What is needed:
Each record should be retyped word for word.

== The input

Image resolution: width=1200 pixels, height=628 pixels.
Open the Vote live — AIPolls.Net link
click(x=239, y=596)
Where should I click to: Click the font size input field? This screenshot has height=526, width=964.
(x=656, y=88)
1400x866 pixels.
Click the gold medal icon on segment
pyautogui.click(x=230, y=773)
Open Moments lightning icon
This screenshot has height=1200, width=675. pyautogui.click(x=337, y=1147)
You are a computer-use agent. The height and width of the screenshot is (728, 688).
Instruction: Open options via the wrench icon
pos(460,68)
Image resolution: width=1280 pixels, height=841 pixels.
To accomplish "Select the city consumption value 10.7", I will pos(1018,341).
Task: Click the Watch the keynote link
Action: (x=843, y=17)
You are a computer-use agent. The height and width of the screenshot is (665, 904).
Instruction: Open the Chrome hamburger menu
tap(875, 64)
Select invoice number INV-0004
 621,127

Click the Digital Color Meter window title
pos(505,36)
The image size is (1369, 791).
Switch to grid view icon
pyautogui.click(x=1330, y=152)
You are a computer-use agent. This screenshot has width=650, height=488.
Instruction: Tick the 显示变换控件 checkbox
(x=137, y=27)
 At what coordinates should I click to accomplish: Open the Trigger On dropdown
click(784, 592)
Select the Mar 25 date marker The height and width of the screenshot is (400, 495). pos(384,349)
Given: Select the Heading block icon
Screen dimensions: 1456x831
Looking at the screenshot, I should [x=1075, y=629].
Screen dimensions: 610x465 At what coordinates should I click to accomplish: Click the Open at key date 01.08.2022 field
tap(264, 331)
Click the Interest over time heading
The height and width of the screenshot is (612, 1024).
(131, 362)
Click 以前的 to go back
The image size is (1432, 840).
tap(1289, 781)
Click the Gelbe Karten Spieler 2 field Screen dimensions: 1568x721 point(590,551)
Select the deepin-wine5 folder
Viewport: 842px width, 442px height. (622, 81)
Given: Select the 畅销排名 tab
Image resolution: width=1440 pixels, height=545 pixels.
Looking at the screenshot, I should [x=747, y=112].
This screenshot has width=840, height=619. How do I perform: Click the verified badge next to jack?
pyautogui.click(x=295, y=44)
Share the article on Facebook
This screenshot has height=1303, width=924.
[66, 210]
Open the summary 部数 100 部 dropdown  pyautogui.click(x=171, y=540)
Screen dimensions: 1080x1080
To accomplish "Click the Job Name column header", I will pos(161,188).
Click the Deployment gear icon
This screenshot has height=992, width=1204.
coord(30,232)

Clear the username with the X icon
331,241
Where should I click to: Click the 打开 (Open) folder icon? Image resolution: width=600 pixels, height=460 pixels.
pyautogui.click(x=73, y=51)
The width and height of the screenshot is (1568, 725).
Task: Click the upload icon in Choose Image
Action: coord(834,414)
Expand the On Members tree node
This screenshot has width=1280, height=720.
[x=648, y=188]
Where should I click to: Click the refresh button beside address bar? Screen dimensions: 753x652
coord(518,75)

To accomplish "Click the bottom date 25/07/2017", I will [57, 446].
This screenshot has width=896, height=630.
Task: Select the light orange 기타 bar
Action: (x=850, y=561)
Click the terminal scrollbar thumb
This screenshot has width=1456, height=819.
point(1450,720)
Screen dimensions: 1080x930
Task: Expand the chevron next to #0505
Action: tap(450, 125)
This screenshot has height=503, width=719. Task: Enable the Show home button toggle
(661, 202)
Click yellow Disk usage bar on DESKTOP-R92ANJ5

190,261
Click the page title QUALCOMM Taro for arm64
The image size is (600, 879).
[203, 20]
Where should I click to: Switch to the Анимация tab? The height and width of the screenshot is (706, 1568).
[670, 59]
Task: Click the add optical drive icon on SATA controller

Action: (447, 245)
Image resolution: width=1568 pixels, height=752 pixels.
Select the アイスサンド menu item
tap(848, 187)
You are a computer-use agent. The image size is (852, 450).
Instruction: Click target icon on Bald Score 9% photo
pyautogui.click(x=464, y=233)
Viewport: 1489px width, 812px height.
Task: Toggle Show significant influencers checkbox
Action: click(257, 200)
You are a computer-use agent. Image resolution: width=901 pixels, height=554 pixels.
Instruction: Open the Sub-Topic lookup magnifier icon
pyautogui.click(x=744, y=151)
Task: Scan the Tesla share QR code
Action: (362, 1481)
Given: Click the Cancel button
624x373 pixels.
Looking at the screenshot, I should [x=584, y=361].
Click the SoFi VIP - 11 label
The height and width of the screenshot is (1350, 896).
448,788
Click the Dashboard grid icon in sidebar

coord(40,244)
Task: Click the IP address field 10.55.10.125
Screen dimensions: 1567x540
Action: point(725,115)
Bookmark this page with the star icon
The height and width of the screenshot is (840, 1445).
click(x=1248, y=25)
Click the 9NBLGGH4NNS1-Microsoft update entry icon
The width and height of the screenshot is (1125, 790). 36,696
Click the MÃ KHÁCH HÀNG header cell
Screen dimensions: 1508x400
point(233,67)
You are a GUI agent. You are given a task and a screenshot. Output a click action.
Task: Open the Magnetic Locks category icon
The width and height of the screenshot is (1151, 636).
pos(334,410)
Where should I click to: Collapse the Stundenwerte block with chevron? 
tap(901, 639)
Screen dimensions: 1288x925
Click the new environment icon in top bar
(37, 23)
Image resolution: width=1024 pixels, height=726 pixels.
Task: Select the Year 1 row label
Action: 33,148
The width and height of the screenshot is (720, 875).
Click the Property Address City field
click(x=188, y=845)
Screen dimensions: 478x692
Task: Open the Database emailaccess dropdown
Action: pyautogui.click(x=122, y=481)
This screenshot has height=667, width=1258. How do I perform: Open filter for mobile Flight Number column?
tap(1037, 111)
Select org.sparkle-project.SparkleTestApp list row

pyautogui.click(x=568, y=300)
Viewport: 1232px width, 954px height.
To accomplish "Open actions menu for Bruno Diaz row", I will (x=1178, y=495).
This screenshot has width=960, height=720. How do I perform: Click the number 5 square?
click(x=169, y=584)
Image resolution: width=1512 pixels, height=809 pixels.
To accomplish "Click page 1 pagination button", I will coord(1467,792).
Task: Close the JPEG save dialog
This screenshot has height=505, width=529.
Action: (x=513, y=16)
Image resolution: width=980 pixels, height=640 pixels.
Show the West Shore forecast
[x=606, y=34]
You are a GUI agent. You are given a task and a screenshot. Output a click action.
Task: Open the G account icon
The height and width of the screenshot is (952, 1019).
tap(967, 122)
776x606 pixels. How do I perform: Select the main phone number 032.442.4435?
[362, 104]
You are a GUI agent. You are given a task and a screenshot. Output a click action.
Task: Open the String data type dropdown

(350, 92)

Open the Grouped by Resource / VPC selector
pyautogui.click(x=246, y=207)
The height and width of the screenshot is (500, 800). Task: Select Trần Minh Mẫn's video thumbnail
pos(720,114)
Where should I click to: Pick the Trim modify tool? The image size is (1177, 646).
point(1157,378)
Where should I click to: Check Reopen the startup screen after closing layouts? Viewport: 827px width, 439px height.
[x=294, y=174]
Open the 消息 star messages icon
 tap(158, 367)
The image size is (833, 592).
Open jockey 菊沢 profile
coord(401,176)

====

Exercise output:
Image resolution: width=1200 pixels, height=628 pixels.
Open the Vote live — AIPolls.Net link
click(x=239, y=596)
Where should I click to: Click the font size input field? This screenshot has height=526, width=964.
(x=656, y=88)
1400x866 pixels.
Click the gold medal icon on segment
pyautogui.click(x=230, y=773)
Open Moments lightning icon
This screenshot has height=1200, width=675. pyautogui.click(x=337, y=1147)
You are a computer-use agent. The height and width of the screenshot is (728, 688).
Instruction: Open options via the wrench icon
pos(460,68)
Image resolution: width=1280 pixels, height=841 pixels.
To accomplish "Select the city consumption value 10.7", I will pos(1018,341).
Task: Click the Watch the keynote link
Action: (x=843, y=17)
You are a computer-use agent. The height and width of the screenshot is (665, 904).
Instruction: Open the Chrome hamburger menu
tap(875, 64)
Select invoice number INV-0004
 621,127

Click the Digital Color Meter window title
pos(505,36)
The image size is (1369, 791).
Switch to grid view icon
pyautogui.click(x=1330, y=152)
You are a computer-use agent. This screenshot has width=650, height=488.
Instruction: Tick the 显示变换控件 checkbox
(x=137, y=27)
 At what coordinates should I click to accomplish: Open the Trigger On dropdown
click(784, 592)
Select the Mar 25 date marker The height and width of the screenshot is (400, 495). pos(384,349)
Given: Select the Heading block icon
Screen dimensions: 1456x831
Looking at the screenshot, I should [x=1075, y=629].
Screen dimensions: 610x465 At what coordinates should I click to accomplish: Click the Open at key date 01.08.2022 field
tap(264, 331)
Click the Interest over time heading
The height and width of the screenshot is (612, 1024).
(131, 362)
Click 以前的 to go back
The image size is (1432, 840).
tap(1289, 781)
Click the Gelbe Karten Spieler 2 field Screen dimensions: 1568x721 point(590,551)
Select the deepin-wine5 folder
Viewport: 842px width, 442px height. (622, 81)
Given: Select the 畅销排名 tab
Image resolution: width=1440 pixels, height=545 pixels.
Looking at the screenshot, I should [x=747, y=112].
This screenshot has width=840, height=619. How do I perform: Click the verified badge next to jack?
pyautogui.click(x=295, y=44)
Share the article on Facebook
This screenshot has height=1303, width=924.
[66, 210]
Open the summary 部数 100 部 dropdown  pyautogui.click(x=171, y=540)
Screen dimensions: 1080x1080
To accomplish "Click the Job Name column header", I will pos(161,188).
Click the Deployment gear icon
This screenshot has height=992, width=1204.
coord(30,232)

Clear the username with the X icon
331,241
Where should I click to: Click the 打开 (Open) folder icon? Image resolution: width=600 pixels, height=460 pixels.
pyautogui.click(x=73, y=51)
The width and height of the screenshot is (1568, 725).
Task: Click the upload icon in Choose Image
Action: coord(834,414)
Expand the On Members tree node
This screenshot has width=1280, height=720.
[x=648, y=188]
Where should I click to: Click the refresh button beside address bar? Screen dimensions: 753x652
coord(518,75)

To accomplish "Click the bottom date 25/07/2017", I will [57, 446].
This screenshot has width=896, height=630.
Task: Select the light orange 기타 bar
Action: (x=850, y=561)
Click the terminal scrollbar thumb
This screenshot has width=1456, height=819.
point(1450,720)
Screen dimensions: 1080x930
Task: Expand the chevron next to #0505
Action: tap(450, 125)
This screenshot has height=503, width=719. Task: Enable the Show home button toggle
(661, 202)
Click yellow Disk usage bar on DESKTOP-R92ANJ5

190,261
Click the page title QUALCOMM Taro for arm64
The image size is (600, 879).
[203, 20]
Where should I click to: Switch to the Анимация tab? The height and width of the screenshot is (706, 1568).
[670, 59]
Task: Click the add optical drive icon on SATA controller

Action: (447, 245)
Image resolution: width=1568 pixels, height=752 pixels.
Select the アイスサンド menu item
tap(848, 187)
You are a computer-use agent. The image size is (852, 450).
Instruction: Click target icon on Bald Score 9% photo
pyautogui.click(x=464, y=233)
Viewport: 1489px width, 812px height.
Task: Toggle Show significant influencers checkbox
Action: click(257, 200)
You are a computer-use agent. Image resolution: width=901 pixels, height=554 pixels.
Instruction: Open the Sub-Topic lookup magnifier icon
pyautogui.click(x=744, y=151)
Task: Scan the Tesla share QR code
Action: (362, 1481)
Given: Click the Cancel button
624x373 pixels.
Looking at the screenshot, I should [x=584, y=361].
Click the SoFi VIP - 11 label
The height and width of the screenshot is (1350, 896).
448,788
Click the Dashboard grid icon in sidebar

coord(40,244)
Task: Click the IP address field 10.55.10.125
Screen dimensions: 1567x540
Action: point(725,115)
Bookmark this page with the star icon
The height and width of the screenshot is (840, 1445).
click(x=1248, y=25)
Click the 9NBLGGH4NNS1-Microsoft update entry icon
The width and height of the screenshot is (1125, 790). 36,696
Click the MÃ KHÁCH HÀNG header cell
Screen dimensions: 1508x400
point(233,67)
You are a GUI agent. You are given a task and a screenshot. Output a click action.
Task: Open the Magnetic Locks category icon
The width and height of the screenshot is (1151, 636).
pos(334,410)
Where should I click to: Collapse the Stundenwerte block with chevron? 
tap(901, 639)
Screen dimensions: 1288x925
Click the new environment icon in top bar
(37, 23)
Image resolution: width=1024 pixels, height=726 pixels.
Task: Select the Year 1 row label
Action: 33,148
The width and height of the screenshot is (720, 875).
Click the Property Address City field
click(x=188, y=845)
Screen dimensions: 478x692
Task: Open the Database emailaccess dropdown
Action: pyautogui.click(x=122, y=481)
This screenshot has height=667, width=1258. How do I perform: Open filter for mobile Flight Number column?
tap(1037, 111)
Select org.sparkle-project.SparkleTestApp list row

pyautogui.click(x=568, y=300)
Viewport: 1232px width, 954px height.
To accomplish "Open actions menu for Bruno Diaz row", I will (x=1178, y=495).
This screenshot has width=960, height=720. How do I perform: Click the number 5 square?
click(x=169, y=584)
Image resolution: width=1512 pixels, height=809 pixels.
To accomplish "Click page 1 pagination button", I will coord(1467,792).
Task: Close the JPEG save dialog
This screenshot has height=505, width=529.
Action: (x=513, y=16)
Image resolution: width=980 pixels, height=640 pixels.
Show the West Shore forecast
[x=606, y=34]
You are a GUI agent. You are given a task and a screenshot. Output a click action.
Task: Open the G account icon
The height and width of the screenshot is (952, 1019).
tap(967, 122)
776x606 pixels. How do I perform: Select the main phone number 032.442.4435?
[362, 104]
You are a GUI agent. You are given a task and a screenshot. Output a click action.
Task: Open the String data type dropdown

(350, 92)

Open the Grouped by Resource / VPC selector
pyautogui.click(x=246, y=207)
The height and width of the screenshot is (500, 800). Task: Select Trần Minh Mẫn's video thumbnail
pos(720,114)
Where should I click to: Pick the Trim modify tool? The image size is (1177, 646).
point(1157,378)
Where should I click to: Check Reopen the startup screen after closing layouts? Viewport: 827px width, 439px height.
[x=294, y=174]
Open the 消息 star messages icon
 tap(158, 367)
The image size is (833, 592).
Open jockey 菊沢 profile
coord(401,176)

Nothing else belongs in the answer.